Page text:
- - - -

I can’t get past all the LLM-isms. Do people really not care about AI-slopifying their writing? It’s like learning about bad kerning, you see it everywhere.
I had a similar reaction to OP for a different post a few weeks back - I think some analysis on the health economy. Initially as I was reading I thought - "Wow, I've never read a financial article written so clearly". Everything in layman's terms. But as I continued to read, I began to notice the LLM-isms. Oversimplified concepts, "the honest truth" "like X for Y", etc.
Maybe the common factor here is not having deep/sufficient knowledge on the topic being discussed? For the article I mentioned, I feel like I was less focused on the strength of the writing and more on just understanding the content.
LLMs are very capable at simplifying concepts and meeting the reader at their level. Personally, I subscribe to the philosophy of - "if you couldn't be bothered to write it, I shouldn't bother to read it".
This happens to non-native English speakers a lot (like me). My style of writing is heavily influenced by everything I read. And since I also do research using LLMs, I'll probably sound more and more as an AI as well, just by reading its responses constantly.
I just don't know what's supposed to be natural writing anymore. It's not in the books, disappears from the internet, what's left? Some old blogs for now maybe.
The wave of LLM-style writing taking over the internet is definitely a bit scary. Feels like a similar problem to GenAI code/style eventually dominating the data that LLMs are trained on.
But luckily there's a large body of well written books/blogs/talks/speeches out there. Also anecdotally, I feel like a lot of the "bad writing" I see online these days is usually in the tech sphere.
> The real story is actually in the article. … And the real issue for Cursor … They have real "brand awareness", and they are genuinely better than the cheaper open weights models - for now at least. It's a real conundrum for them.
> … - these are genuinely massive expenses that dwarf inference costs.
Popular content is popular because it is above the threshold for average detection.
In a better world, platforms would empower defenders, by granting skilled human noticers flagging priority, and by adopting basic classifiers like Pangram.
Unfortunately, mainstream platforms have thus far not demonstrated strong interest in banning AI slop. This site in particular has actually taken moderation actions to unflag AI slop, in certain occasions...
It is certainly very obvious a lot of the time. I wonder if we revisited the automated slop detection problem we’d be more successful now… it feels like there are a lot more tells and models have become more idiosyncratic.
You could also have had the courtesy to put that in your original post. But let’s not get meta.
I did a quick test and it detected an AI summary of a random topic, even after two prompts to disguise it. So as expected it may have become a lot easier to detect.
This is an Internet forum and one of the ways such places are valuable is that it enables you to ask questions to other humans and allows those other humans, if they'd like, to answer.
You will get better results asking questions like GP's than Googling because you're asking the specific person who made a claim to quote an example, so you can judge from the specific example they provide, rather than the Google results. The best answers are often technically interesting niche tools which don't have great SEO.
Case in point: the platform you recommended does not show up anywhere on my first page of Duck.com results.

- - - -

Stored data:
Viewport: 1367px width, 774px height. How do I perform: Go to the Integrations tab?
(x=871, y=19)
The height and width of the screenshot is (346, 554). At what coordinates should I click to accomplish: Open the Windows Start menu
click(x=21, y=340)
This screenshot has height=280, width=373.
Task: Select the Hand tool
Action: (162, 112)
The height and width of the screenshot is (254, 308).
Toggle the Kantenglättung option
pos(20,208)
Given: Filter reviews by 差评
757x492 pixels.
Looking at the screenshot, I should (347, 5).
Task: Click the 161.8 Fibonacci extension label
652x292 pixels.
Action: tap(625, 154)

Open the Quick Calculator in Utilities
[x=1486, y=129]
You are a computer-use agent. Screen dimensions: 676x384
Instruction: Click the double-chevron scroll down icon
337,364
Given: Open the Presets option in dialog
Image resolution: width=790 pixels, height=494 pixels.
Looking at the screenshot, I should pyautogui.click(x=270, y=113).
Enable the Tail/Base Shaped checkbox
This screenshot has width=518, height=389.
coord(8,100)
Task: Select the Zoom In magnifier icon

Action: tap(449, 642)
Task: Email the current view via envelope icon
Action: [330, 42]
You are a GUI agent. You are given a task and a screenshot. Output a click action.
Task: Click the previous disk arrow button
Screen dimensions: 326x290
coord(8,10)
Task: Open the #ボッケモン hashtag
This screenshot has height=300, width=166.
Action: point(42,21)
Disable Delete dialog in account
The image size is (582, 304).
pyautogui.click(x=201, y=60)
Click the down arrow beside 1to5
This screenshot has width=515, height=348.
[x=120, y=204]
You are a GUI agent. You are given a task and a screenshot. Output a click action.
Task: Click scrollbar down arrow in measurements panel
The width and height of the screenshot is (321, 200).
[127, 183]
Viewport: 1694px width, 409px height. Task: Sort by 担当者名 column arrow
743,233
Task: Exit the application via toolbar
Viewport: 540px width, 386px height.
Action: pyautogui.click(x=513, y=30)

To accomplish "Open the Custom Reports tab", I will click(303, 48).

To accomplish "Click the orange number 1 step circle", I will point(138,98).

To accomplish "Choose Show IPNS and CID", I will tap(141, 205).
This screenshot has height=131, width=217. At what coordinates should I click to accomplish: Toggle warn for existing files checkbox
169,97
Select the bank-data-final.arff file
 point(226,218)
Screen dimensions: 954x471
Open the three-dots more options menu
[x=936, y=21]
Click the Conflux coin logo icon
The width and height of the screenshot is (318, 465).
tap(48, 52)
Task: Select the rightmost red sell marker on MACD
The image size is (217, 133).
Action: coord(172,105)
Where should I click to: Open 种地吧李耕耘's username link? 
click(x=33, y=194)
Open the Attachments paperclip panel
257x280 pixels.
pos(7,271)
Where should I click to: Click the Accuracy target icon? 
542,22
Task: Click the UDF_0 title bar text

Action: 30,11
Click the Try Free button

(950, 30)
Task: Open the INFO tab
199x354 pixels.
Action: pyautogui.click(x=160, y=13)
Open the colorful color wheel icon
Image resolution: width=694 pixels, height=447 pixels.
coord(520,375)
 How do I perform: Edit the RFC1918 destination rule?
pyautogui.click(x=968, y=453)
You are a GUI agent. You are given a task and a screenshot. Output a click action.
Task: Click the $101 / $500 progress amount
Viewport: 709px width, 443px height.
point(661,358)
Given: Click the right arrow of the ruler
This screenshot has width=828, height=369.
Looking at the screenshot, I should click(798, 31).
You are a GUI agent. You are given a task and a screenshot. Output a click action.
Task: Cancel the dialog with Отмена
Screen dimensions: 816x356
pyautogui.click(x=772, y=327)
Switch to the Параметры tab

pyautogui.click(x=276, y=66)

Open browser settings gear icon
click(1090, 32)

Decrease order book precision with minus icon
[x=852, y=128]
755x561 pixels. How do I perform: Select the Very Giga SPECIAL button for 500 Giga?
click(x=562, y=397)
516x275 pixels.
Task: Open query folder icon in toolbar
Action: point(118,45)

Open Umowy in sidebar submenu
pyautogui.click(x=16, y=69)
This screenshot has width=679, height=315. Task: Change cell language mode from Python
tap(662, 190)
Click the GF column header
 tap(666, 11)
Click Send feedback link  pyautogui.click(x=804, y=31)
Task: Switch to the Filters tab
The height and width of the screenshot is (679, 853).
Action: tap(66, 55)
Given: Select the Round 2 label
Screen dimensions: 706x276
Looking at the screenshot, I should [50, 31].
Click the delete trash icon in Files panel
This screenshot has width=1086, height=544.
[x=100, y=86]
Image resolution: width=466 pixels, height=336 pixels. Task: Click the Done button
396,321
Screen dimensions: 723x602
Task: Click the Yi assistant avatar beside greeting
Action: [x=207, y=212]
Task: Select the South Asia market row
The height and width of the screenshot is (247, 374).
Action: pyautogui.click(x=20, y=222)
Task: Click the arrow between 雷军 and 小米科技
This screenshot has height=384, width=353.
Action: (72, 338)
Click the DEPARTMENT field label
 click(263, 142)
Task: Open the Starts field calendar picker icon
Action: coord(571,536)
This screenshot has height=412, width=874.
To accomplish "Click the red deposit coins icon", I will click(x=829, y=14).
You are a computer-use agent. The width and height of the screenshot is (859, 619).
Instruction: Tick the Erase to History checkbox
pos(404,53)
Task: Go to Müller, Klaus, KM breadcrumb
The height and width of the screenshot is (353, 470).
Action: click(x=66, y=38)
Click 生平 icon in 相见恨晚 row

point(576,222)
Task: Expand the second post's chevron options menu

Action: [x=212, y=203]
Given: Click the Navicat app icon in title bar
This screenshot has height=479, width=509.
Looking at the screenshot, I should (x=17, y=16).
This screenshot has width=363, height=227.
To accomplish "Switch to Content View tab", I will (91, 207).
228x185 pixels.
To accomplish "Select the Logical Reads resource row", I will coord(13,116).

- - - -

Brief 1: In the thread on AI-style writing, what basic classifier does one comment suggest platforms could adopt?
Brief 2: Which kinds of well-written material does the thread on AI-style writing say exist in a large body?
Brief 3: Return the part of the thread on AI-style writing that opens with the words containing "I did a quick" and closes with "like, to answer.".

Response area 1: Pangram

Response area 2: Books, blogs, talks, and speeches.

Response area 3:
I did a quick test and it detected an AI summary of a random topic, even after two prompts to disguise it. So as expected it may have become a lot easier to detect.
This is an Internet forum and one of the ways such places are valuable is that it enables you to ask questions to other humans and allows those other humans, if they'd like, to answer.